Thursday, 21 August 2014

Joy in 3-F Clinic

Tiny voices, bright faces and joyful laughter filled the playroom by 8 a.m. The teens had their video games, the toddlers had their trains and for a moment all looked right in the world.

Except all of these kids were bald. All of these kids had lines and walked or crawled with IV poles attached. All of these kids have cancer. 

This busy playroom on the third floor at McMaster Children's Hospital is where week after week kids of all ages come to get chemotherapy treatment. 

The children play together - some too young to even understand the bond they share from their experience with this disease. And the parents - they smile, they laugh and support one another. 

Today, I was back in this clinic with Xavier awaiting his lumbar puncture. It has been four years since we have been there. Time has helped me forget. But, as much as I want to forget the devastating diagnosis and everything that followed, I fondly remembered the strength and kindness within those four walls of the 3-F Clinic. 

A woman approached me today, noticing I was a newbie to the clinic. She introduced herself and wanted to know how I was doing. Just three short months ago, her daughter was diagnosed with ALL. But now, she was offering me support as she settled into the "routine" of  having a child undergoing cancer treatment. 

After our conversation (explaining we went through treatment and attend the after care clinic now) I looked around the room and saw so many strangers being there for each other. Through tragedy comes togetherness and through togetherness comes strength. 

Clinic was good for that. Sometimes I miss that weekly support group. Now I live day after day with a child who had cancer, but no required weekly meet-and-greet with others who share the same fears and concerns. 

I would never want to go back to that clinic. But in hindsight, it is comforting to see the good that came out of that experience. I likely didn't see it back then, but my refresher there today now as an outsider, has given me a fresh perspective.
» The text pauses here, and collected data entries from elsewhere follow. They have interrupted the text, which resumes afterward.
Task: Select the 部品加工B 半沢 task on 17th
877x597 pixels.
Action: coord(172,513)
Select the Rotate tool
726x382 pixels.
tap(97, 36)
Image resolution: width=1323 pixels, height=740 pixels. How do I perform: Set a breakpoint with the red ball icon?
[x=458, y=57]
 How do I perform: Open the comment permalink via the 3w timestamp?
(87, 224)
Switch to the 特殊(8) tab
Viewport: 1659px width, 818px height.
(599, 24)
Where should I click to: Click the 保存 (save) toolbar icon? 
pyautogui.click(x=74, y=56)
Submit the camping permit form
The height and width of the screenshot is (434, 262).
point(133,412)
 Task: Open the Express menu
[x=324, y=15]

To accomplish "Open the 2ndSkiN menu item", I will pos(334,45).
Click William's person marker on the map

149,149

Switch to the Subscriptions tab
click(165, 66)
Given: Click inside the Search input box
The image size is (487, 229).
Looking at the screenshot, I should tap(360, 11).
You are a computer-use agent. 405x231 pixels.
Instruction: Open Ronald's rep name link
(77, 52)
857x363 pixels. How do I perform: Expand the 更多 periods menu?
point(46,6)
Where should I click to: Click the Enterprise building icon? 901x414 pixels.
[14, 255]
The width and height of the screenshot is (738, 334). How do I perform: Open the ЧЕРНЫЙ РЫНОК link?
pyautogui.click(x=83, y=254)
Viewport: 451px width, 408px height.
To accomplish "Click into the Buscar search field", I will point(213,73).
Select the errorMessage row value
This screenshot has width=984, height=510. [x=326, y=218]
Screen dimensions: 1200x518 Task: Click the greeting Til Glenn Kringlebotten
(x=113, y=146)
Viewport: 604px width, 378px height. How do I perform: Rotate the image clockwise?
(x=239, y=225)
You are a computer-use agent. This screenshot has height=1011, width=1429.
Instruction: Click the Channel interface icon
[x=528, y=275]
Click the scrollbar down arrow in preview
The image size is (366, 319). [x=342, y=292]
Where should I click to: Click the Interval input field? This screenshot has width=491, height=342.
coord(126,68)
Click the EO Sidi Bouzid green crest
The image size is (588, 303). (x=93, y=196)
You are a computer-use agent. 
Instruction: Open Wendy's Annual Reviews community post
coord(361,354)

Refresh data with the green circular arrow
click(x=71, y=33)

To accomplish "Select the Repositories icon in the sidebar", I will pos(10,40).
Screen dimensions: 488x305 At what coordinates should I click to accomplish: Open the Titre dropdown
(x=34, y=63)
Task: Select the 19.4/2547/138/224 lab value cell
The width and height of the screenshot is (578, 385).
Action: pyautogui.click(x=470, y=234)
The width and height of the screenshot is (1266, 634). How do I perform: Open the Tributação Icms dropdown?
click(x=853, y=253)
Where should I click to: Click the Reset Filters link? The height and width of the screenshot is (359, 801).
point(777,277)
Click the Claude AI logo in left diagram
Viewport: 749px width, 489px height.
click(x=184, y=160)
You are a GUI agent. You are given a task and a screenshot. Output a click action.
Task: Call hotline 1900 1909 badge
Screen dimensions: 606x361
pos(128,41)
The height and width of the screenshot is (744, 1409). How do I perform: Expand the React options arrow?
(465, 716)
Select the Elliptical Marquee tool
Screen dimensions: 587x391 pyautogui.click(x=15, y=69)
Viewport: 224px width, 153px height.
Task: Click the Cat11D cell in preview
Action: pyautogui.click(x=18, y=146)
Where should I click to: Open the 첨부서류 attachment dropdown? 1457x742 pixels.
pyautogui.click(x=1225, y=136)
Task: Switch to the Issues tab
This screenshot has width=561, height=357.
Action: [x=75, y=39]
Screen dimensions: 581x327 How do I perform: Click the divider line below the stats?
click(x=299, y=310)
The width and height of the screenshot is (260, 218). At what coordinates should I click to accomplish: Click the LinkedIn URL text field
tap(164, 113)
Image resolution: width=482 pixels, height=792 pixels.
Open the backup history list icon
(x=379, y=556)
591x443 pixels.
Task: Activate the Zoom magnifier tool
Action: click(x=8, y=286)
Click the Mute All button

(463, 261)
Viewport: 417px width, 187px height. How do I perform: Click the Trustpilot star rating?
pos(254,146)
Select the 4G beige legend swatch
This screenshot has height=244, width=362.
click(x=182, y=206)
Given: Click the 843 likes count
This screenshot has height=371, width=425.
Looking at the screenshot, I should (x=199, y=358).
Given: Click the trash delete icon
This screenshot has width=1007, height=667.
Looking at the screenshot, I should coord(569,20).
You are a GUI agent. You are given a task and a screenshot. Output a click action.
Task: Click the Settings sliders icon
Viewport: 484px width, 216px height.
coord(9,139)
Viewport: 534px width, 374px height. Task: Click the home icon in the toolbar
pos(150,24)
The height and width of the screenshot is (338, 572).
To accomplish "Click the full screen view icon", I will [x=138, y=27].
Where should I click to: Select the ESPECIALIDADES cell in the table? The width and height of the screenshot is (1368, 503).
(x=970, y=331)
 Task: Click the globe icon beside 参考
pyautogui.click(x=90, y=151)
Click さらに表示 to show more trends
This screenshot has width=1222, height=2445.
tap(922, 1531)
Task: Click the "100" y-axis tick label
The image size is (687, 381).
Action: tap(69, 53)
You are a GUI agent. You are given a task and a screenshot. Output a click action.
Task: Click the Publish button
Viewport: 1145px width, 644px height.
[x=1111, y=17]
I was reminded again how incredibly grateful I am to be where we are today. Never forget where you have come from.

Wednesday, 20 August 2014

Kids need to be kids - even with cancer

No one wants to see their child hurt. But when you have a child with a serious medical condition, seeing your child in pain can often be a frequent occurrence. Physical pain is one thing - emotional suffering is another- one I had little experience with until recently.

(Yes, I am struggling, so that's why I am writing!)

When Xavier was initially diagnosed and treated for brain cancer, he was a baby. He couldn't talk, express his feelings or even remember the trauma he suffered. Now, he is older, smarter and more thoughtful - yet too young to understand.

About a month ago we started to see a change in Xavier. He was different. His sleep patterns changed, he was lethargic and other symptoms arose that concerned us. An MRI was immediately scheduled, followed by appointments with multiple doctors. A lumbar puncture has now been scheduled.

I am not concerned they will find more cancer. I am not worried there is anything physically wrong. What has me scared and heart broken is Xavier's emotional reaction to the latest round of hospital visits.

He is worried. He doesn't want more pokes and I can sense he is now afraid to let us know if he feels different because he knows it will mean more tests.

Last night he couldn't sleep because he is worried something is wrong with him. "Mommy I pee a lot and I don't know why," he says after hearing us bring this concern to the doctor. It's almost as if he feels guilty for having shown a symptom he can't control. He tells me he doesn't like the poke when he is awake and asks to be gassed first.

This made me sad and question whether he should be part of our discussions with the doctors. I want him to be informed, to be a part of what is ultimately his life. But on the other hand, I want him to be oblivious. I want him to be a five-year-old boy.

No child should ever have to think about these things. During play with his sister, they have hospital visits and even one of her Barbie's has cancer.

How honest do you be with a child his age about his past diagnosis and current situation? I will never lie to him. I will always tell him (in a way he can understand) what is going on. And like I told him last night, I am extremely proud of what a brave, strong boy he is!

It's during times like this where my own strength is challenged... I tell myself I need to accept this is our life, this will be his life. Nothing is going to change except our attitudes and thoughts if we let them. But I refuse to be anything but positive. And I hope that in exposing Xavier to my positivity, he too will learn how to think for the better not for the worse.

I challenge everyone who may be going through a tough time, to find that silver lining. If you believe in your head it's there, then it is there. Go find it!